Authors: Chenhui Zhu, Yilu Wu, Shuai Wang, Gangshan Wu, Limin Wang

NeurIPS 2025 | Venue PDF | LLM Run Details

Reproducibility Variable Result LLM Response
Research Type Experimental 4 Experiments 4.1 Implementation Details 4.2 Datasets and Metrics 4.3 Results on General Domain 4.4 Zero-Shot Transfer to Specialized Domains 4.5 Ablation Studies
Researcher Affiliation Academia 1State Key Laboratory for Novel Software Technology, Nanjing University 2Shanghai AI Laboratory
Pseudocode No The paper describes its methodology in detail through textual explanations and mathematical formulations, but it does not include any explicitly labeled pseudocode blocks or algorithms.
Open Source Code No Answer: [No] Justification: The code and weights will be open-sourced when this paper accepted.
Open Datasets Yes We construct three video retrieval databases using the GTE-v1.5 model [39] to encode video captions into embedding vectors... Our databases include: (1) Open Vid-1M [38]: A large-scale, general-domain video dataset. ... (2) Skill Vid [40]: A specialized dataset containing instructional and skill-based videos. ... (3) Intern Vid-10M [41]: A massive-scale video-text dataset originally curated for video understanding tasks.
Dataset Splits Yes We evaluate our method on two datasets: (1) Open Vid-1K, a diverse test set of 1,000 videos sampled from Open Vid-1M [38] with no overlap with the training data, representing general video domains; and (2) Skill Vid [40] test set, the test set of Skill Vid that we use to assess zero-shot capabilities.
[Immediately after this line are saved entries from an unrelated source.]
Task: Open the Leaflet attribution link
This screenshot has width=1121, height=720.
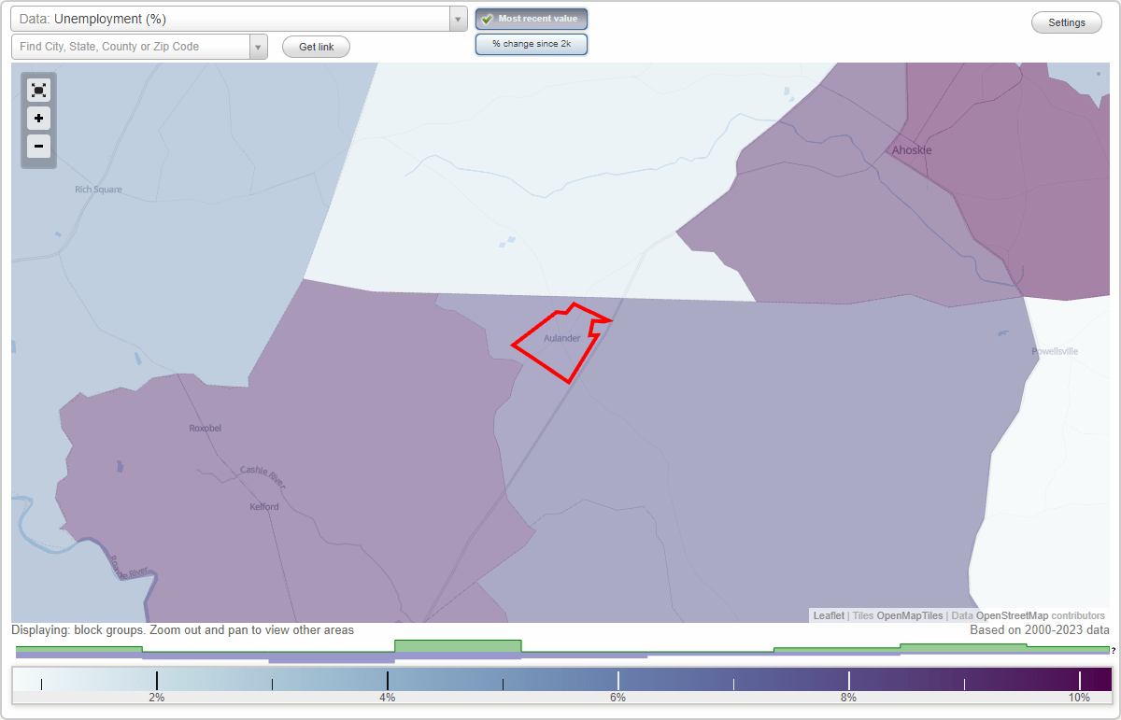Action: tap(828, 615)
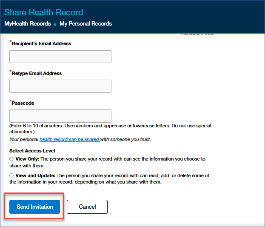Go to MyHealth Records breadcrumb
Image resolution: width=265 pixels, height=227 pixels.
(x=28, y=24)
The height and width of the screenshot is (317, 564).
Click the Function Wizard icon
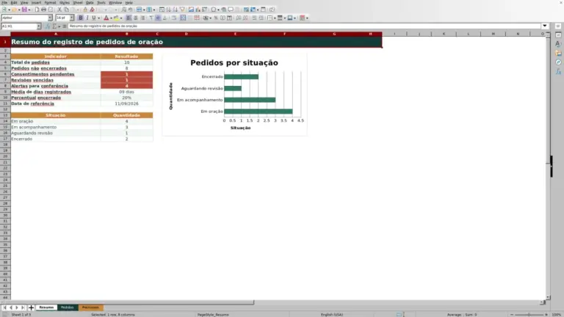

Hardware Specification Yes Hardware 8 NVIDIA RTX A6000 GPUs
Software Dependencies No The paper mentions using specific models like Stable Video Diffusion (SVD) [1], Dynamicrafter [2], Cog Video X-5b [5], Video MAE-Base [30], DINOv2-Large [32], and GTE-base-1.5-en [39], as well as the Adam W optimizer. However, it does not provide version numbers for any programming languages, libraries, or core software components.
Experiment Setup Yes Table 8: Training hyperparameters for the two-stage approach across different models. Table 9: Generation hyperparameters for Open Vid-1K and Skill Vid dataset.